Saved data entries:
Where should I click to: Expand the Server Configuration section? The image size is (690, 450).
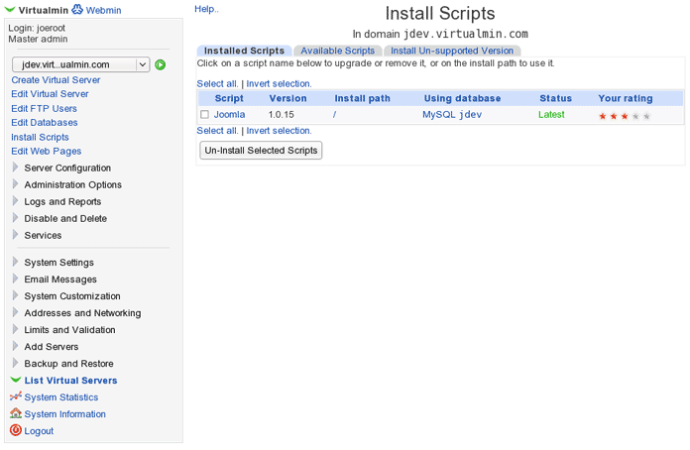tap(15, 168)
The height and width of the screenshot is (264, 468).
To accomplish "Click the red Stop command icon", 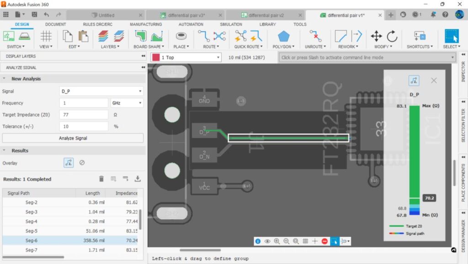I will click(x=324, y=241).
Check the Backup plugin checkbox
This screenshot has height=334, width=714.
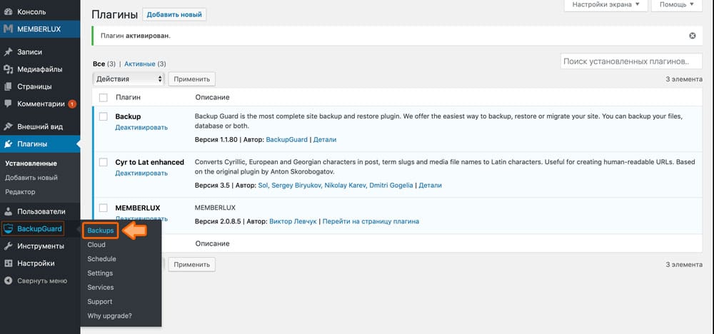coord(103,116)
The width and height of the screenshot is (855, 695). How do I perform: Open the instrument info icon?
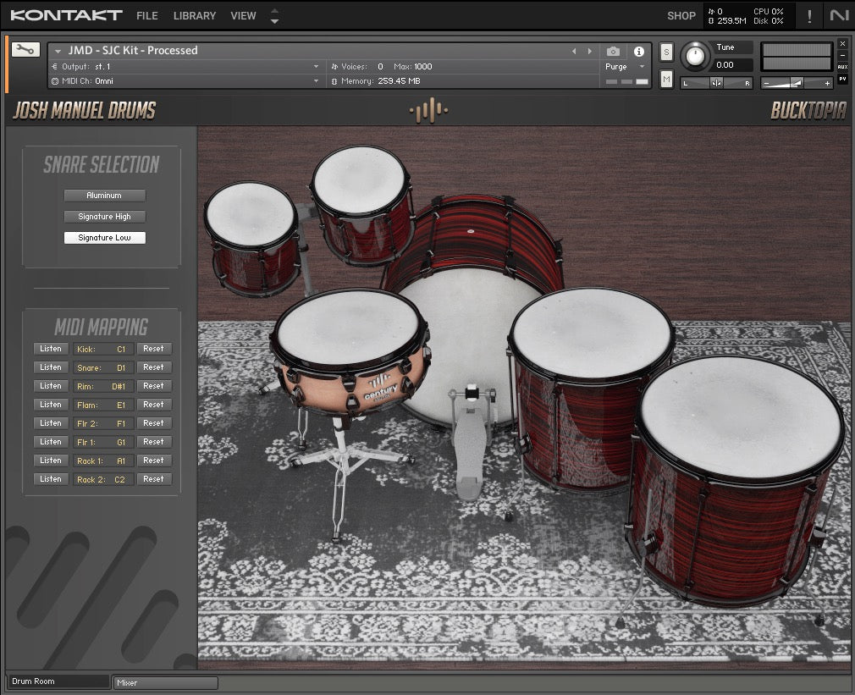pos(639,52)
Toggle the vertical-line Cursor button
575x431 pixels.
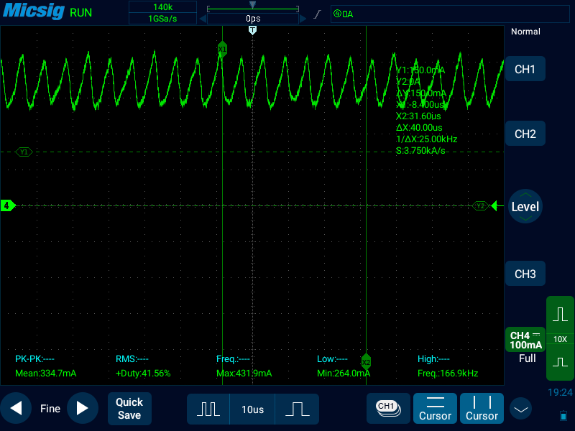482,408
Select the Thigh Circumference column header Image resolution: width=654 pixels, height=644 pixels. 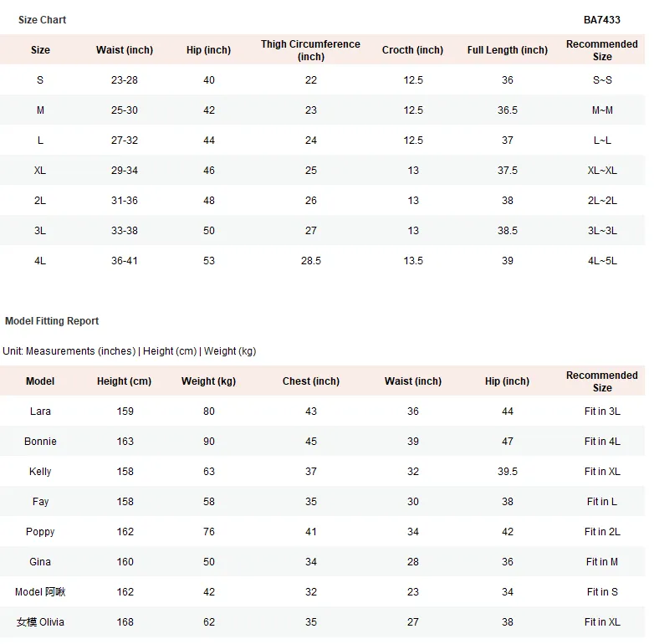click(310, 50)
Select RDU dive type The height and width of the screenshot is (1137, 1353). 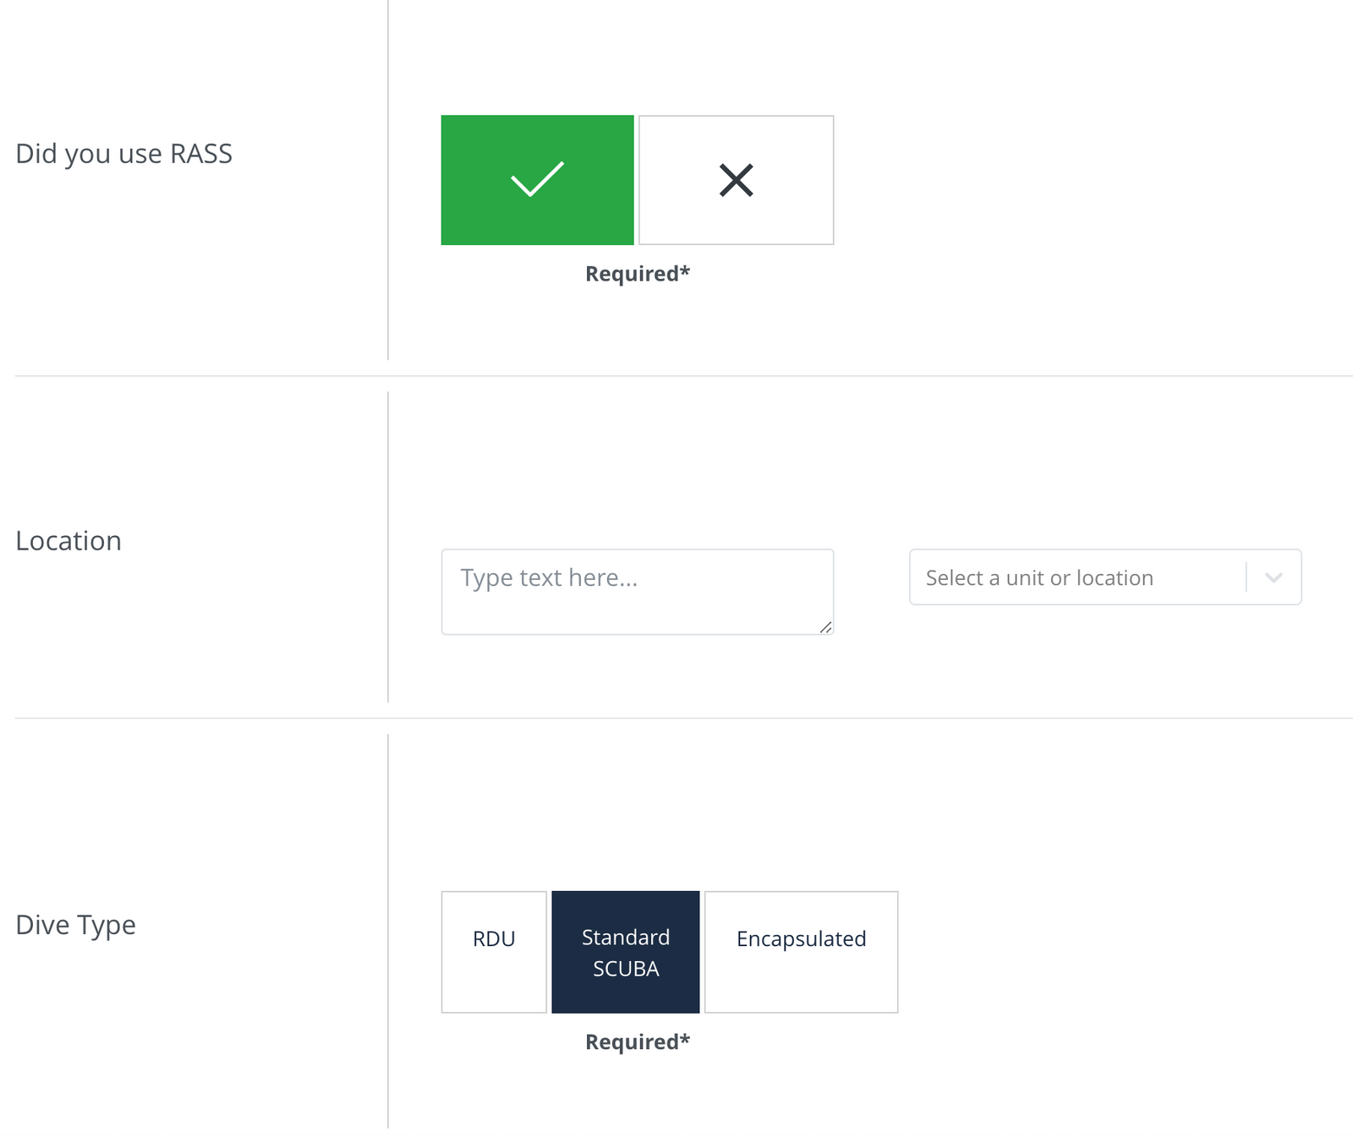pyautogui.click(x=494, y=952)
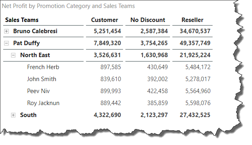Select the Bruno Calebresi row label
The image size is (252, 145).
pyautogui.click(x=35, y=31)
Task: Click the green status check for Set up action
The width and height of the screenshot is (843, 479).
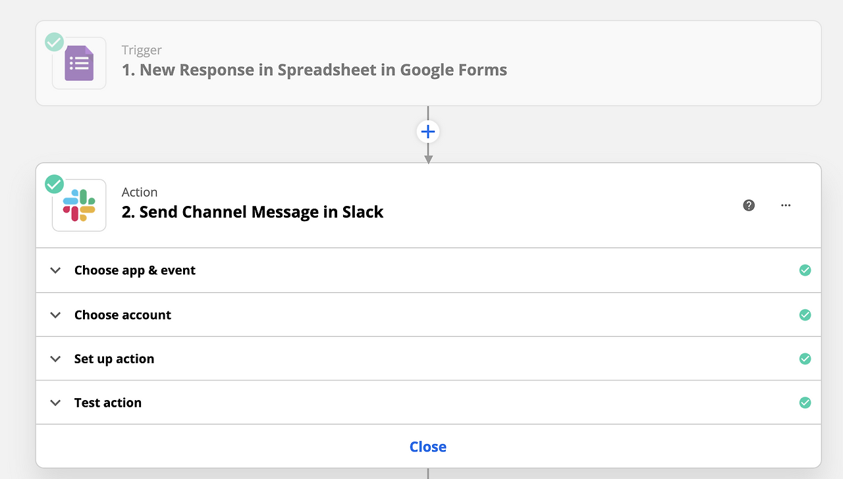Action: click(805, 359)
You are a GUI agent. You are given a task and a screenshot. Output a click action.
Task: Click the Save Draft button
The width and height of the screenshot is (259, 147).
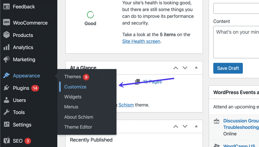[x=228, y=68]
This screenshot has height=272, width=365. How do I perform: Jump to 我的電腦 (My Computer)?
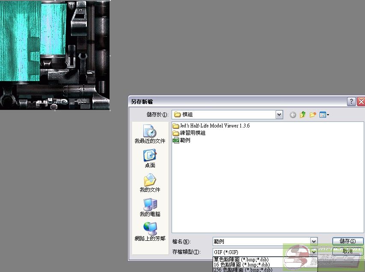150,207
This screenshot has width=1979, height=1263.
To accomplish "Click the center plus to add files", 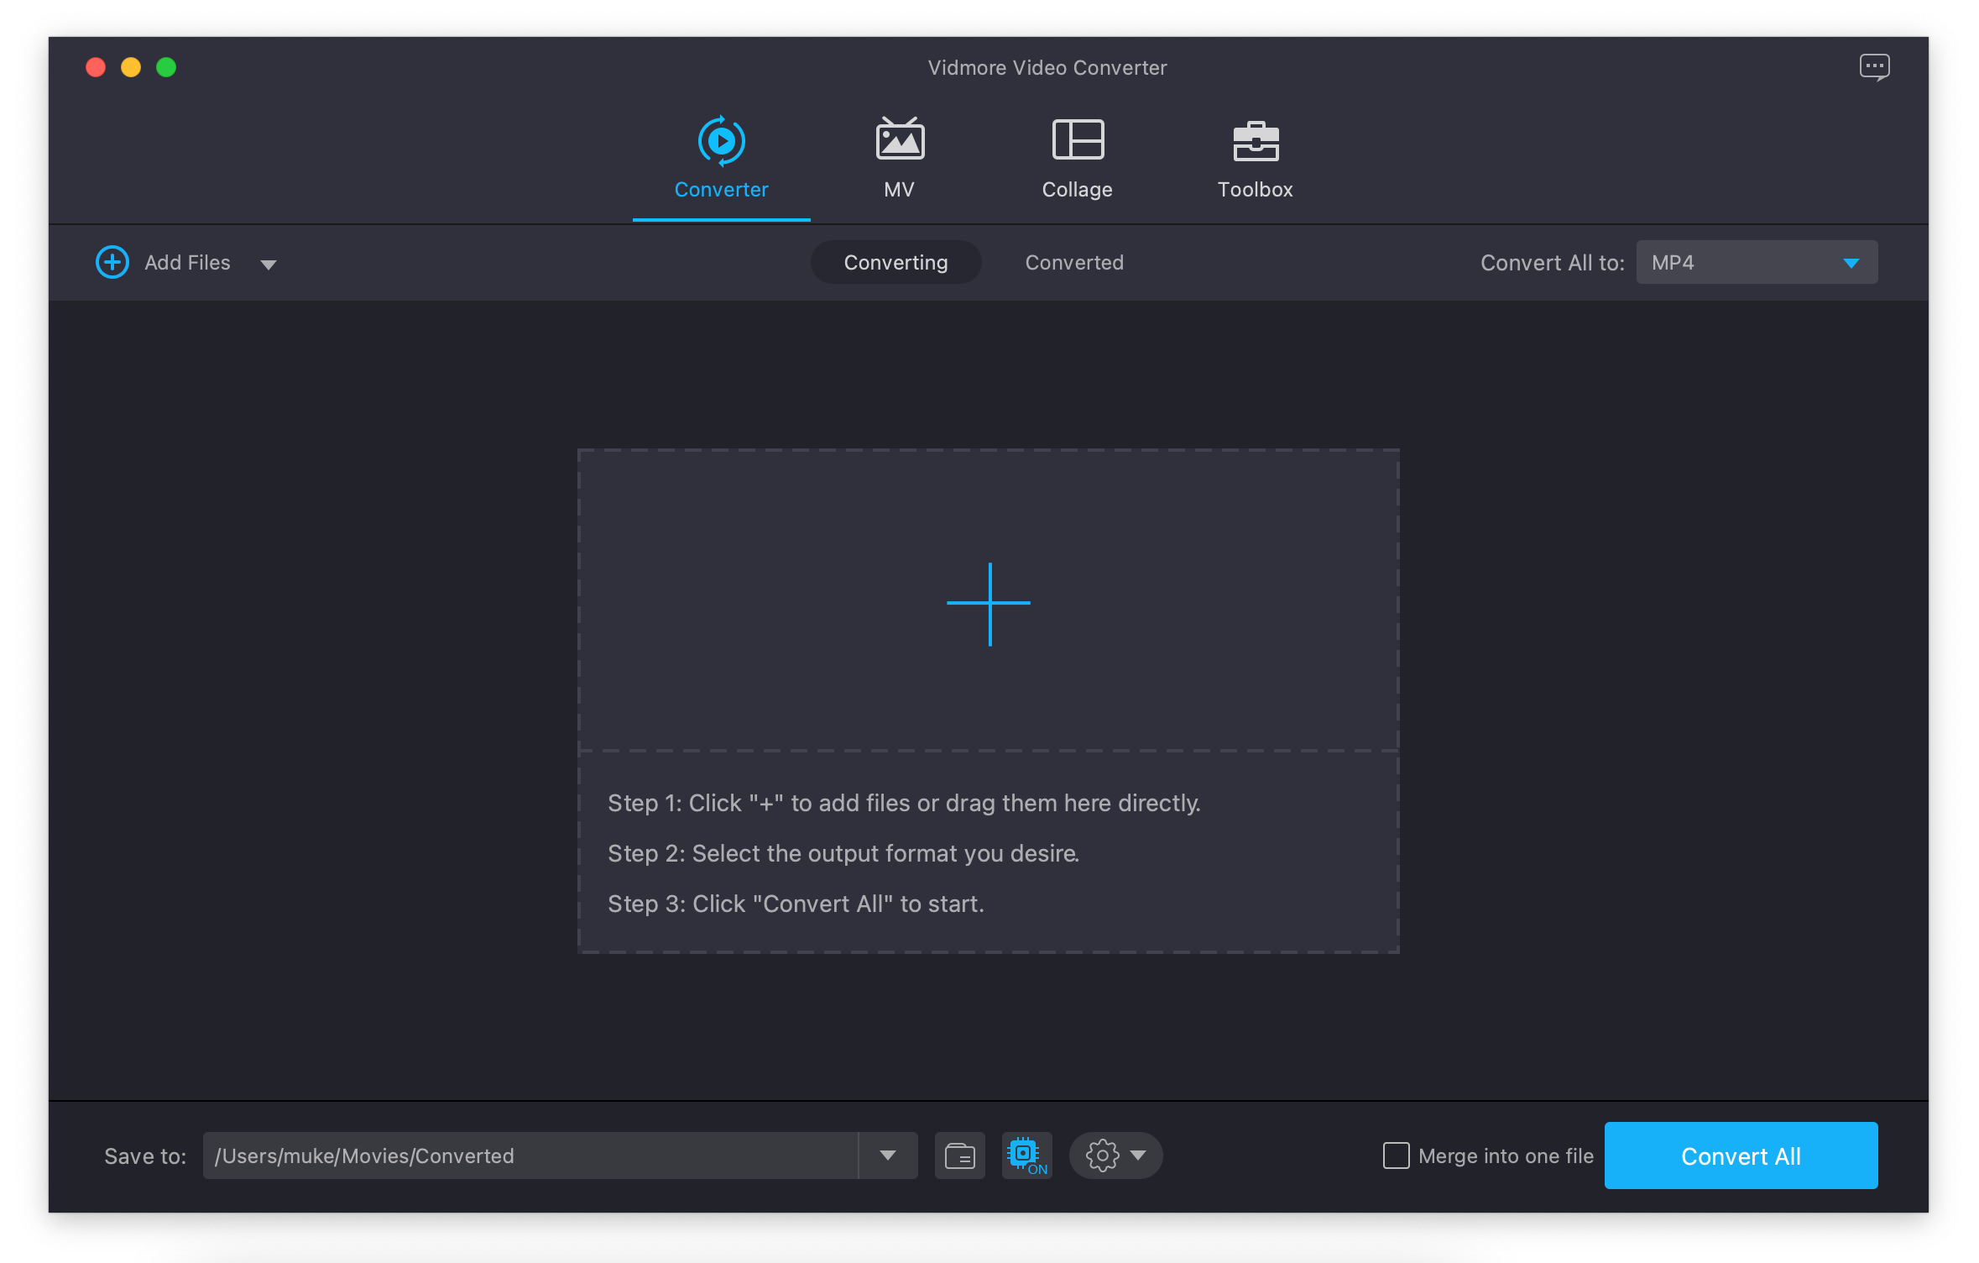I will click(x=988, y=605).
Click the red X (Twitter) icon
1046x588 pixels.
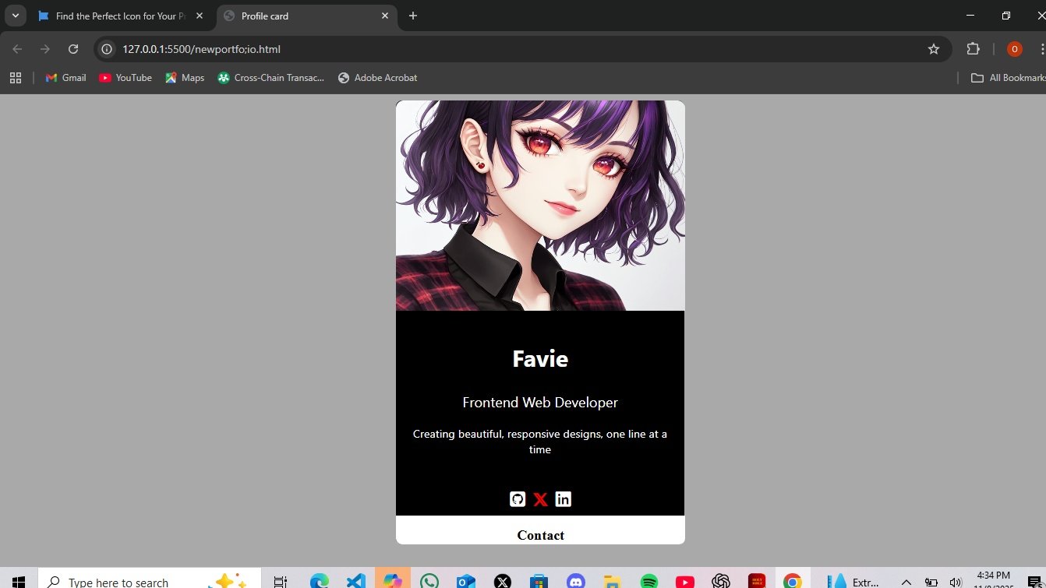tap(540, 499)

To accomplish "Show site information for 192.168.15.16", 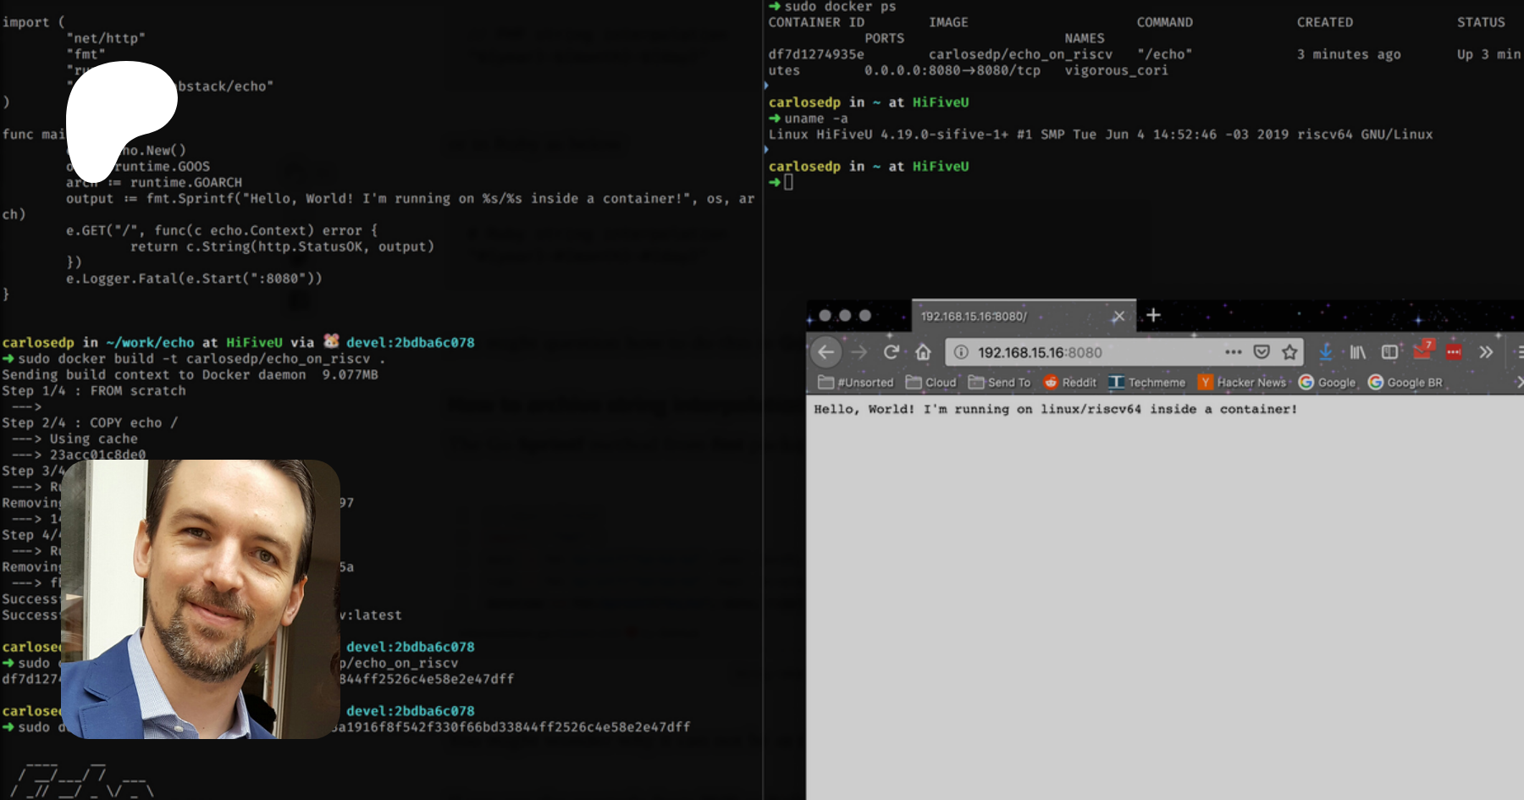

Your instructions:
Find how many lines of the entries contain "button". Respond with the number only.

Answer:
2